*PROMPT A*.
Answer these questions from the passage on veterinary specialty education:
(i) According to the passage, in which industry was the model of limited veterinarian use first established?
(ii) What does the writer guess private practice will not have time to do?
(iii) Through which three avenues does the passage say academia provides an infrastructure for the specialty colleges?
*PROMPT B*. Edit the passage on veterinary specialty education from the words "I believe that" through the words "diminishing resources continues.", replacing "sizeable" with "substantial".

*EXTRACT PROVIDED*.
# # # # # # #

Availability of technical support to support faculty and their research students: We do not have sufficient technical assistance. Often, when we discuss veterinary medical education, we point out what the directions are and what the programs are in human medicine, and we seemingly try to emulate these. I don't know whether this is appropriate or not, but I do know they (in human medicine) have pounds of resources when we tend to commit grams.

The definition of species specific clinical programs: This must be accomplished for both graduate student and resident education in production medicine. Our food animal health maintenance deliverers must be equipped to cope with industry direction. We are concerned about lack of utilization of veterinarians in very large swine units. This should not be a surprise to us. The model was established in the poultry industry; large dairy units use veterinary services on a limited, if any, basis but in both industries this pattern is changing and we must work to accelerate that reduction. Additionally, there will be increasing emphasis on preharvest food safety, animal welfare and environment/animal interactions; these shifts must be accommodated educationally.


My vision (cloudy as it may be) is that, in the future, residency education may shift to promote more of a private sector- public sector educational process, e.g., joint programs. We must be aware that we in academia do not have proprietary rights on clinical specialties. There is the argument that residency education will shift to specialty practices. My guess is that private practice will not have the time to mentor residents as they probably need to be mentored. We will continue to be significantly involved in residency education, but I also think we must recognize that we are producing specialists who are likely to be in direct competition for cases, thus influencing our referral posture and our capability of producing clinical specialists. Clear across the country our clinical programs are superb from a technical point of view. However, I also feel we may be increasing in an arrogance that doesn't allow the recognition of the value of our constituencies nor the essentiality of the routine. We can not forget our foundations.

I believe that all of us--our specialists who are on faculties, our administrators, some of whom are specialists--must come together to be more aware of, and to attempt to accommodate, the rising costs of specialty education. In addition, through such avenues as release time of faculty, travel funds for faculty and residents, and through the underwriting of programs for residents that are determined by a specialty college, we are really providing an infrastructure for the specialty colleges. We in academia thus have a sizeable financial burden that may not be able to be sustained in the future if the trend toward diminishing resources continues.

# # # # # # #

*SUPPLIED MATERIAL*.
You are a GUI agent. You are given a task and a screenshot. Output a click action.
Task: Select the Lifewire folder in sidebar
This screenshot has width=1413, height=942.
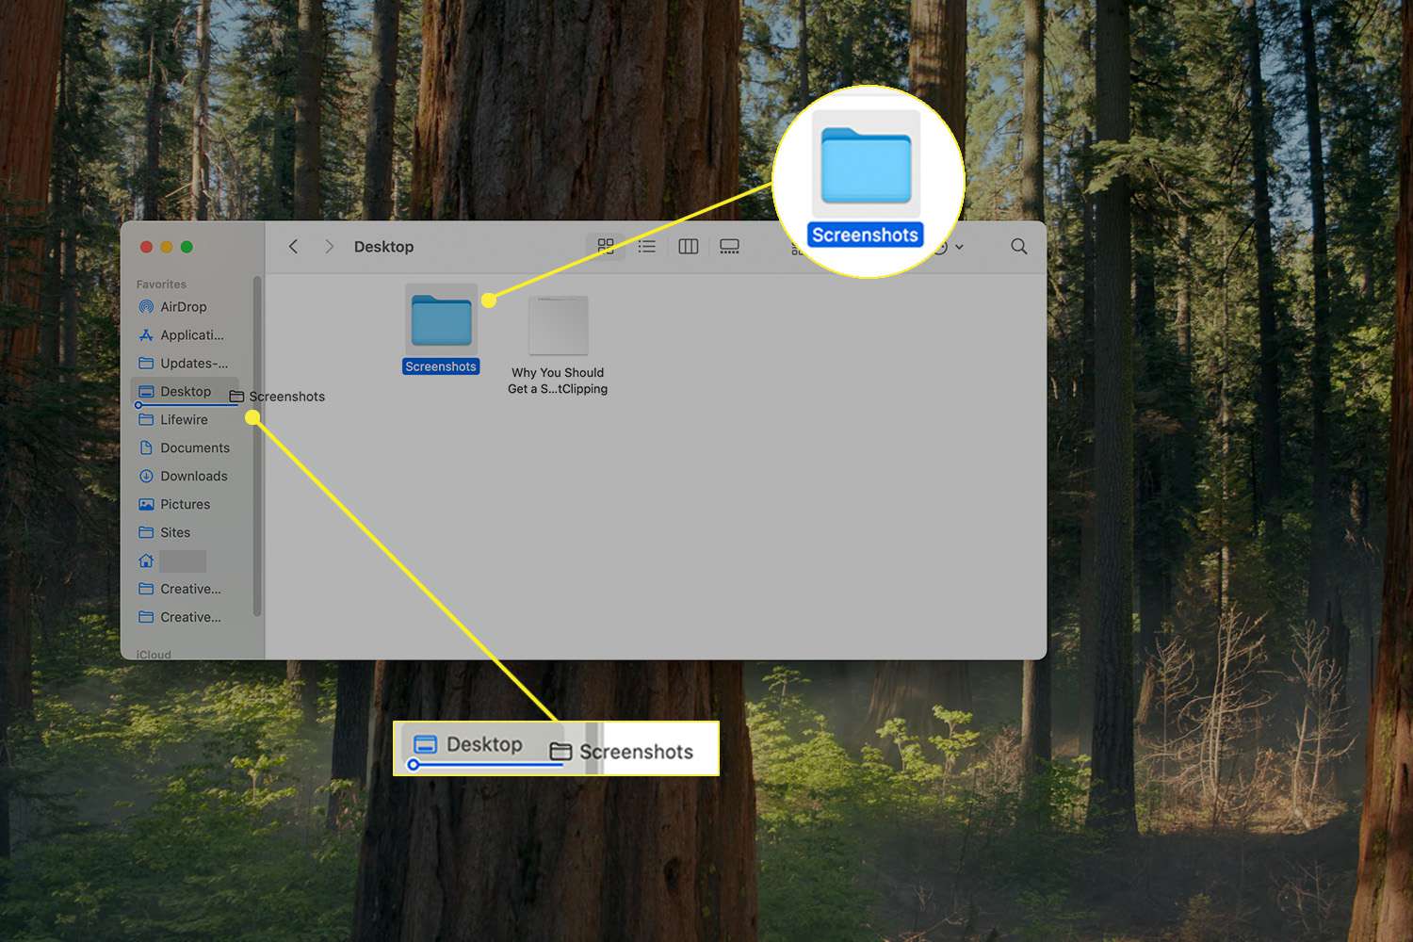184,420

# # # # # # #

*WORKED SOLUTION A*.
(i) The poultry industry.
(ii) Mentor residents as they probably need to be mentored.
(iii) Release time of faculty, travel funds for faculty and residents, and the underwriting of programs for residents that are determined by a specialty college.

*WORKED SOLUTION B*.
I believe that all of us--our specialists who are on faculties, our administrators, some of whom are specialists--must come together to be more aware of, and to attempt to accommodate, the rising costs of specialty education. In addition, through such avenues as release time of faculty, travel funds for faculty and residents, and through the underwriting of programs for residents that are determined by a specialty college, we are really providing an infrastructure for the specialty colleges. We in academia thus have a substantial financial burden that may not be able to be sustained in the future if the trend toward diminishing resources continues.